[Opening TASK MATERIAL section]

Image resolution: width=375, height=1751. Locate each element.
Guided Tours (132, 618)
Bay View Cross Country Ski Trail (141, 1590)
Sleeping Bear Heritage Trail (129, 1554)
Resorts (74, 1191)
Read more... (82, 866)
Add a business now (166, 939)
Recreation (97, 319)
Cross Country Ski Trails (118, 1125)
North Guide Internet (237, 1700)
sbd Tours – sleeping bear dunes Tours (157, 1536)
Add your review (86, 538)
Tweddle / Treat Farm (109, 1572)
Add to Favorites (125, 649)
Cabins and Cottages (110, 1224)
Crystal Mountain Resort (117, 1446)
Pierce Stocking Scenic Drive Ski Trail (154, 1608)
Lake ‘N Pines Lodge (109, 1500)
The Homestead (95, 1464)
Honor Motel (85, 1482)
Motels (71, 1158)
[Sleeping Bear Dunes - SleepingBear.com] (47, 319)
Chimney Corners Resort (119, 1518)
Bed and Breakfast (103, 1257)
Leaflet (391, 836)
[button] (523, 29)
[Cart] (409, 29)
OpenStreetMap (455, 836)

[Closing TASK MATERIAL section]
[Opening TASK MATERIAL section]

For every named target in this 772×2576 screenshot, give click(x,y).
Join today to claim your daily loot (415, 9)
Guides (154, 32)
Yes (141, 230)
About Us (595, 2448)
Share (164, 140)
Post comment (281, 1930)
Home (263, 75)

[Closing TASK MATERIAL section]

# YOUR ASSIGNMENT
Beginning with the line above that contains "Motels (71, 1158)", copy each line exactly up to and including the line that contains "OpenStreetMap (455, 836)", and go no further.

# SOLUTION TO THIS TASK
Motels (71, 1158)
[Sleeping Bear Dunes - SleepingBear.com] (47, 319)
Chimney Corners Resort (119, 1518)
Bed and Breakfast (103, 1257)
Leaflet (391, 836)
[button] (523, 29)
[Cart] (409, 29)
OpenStreetMap (455, 836)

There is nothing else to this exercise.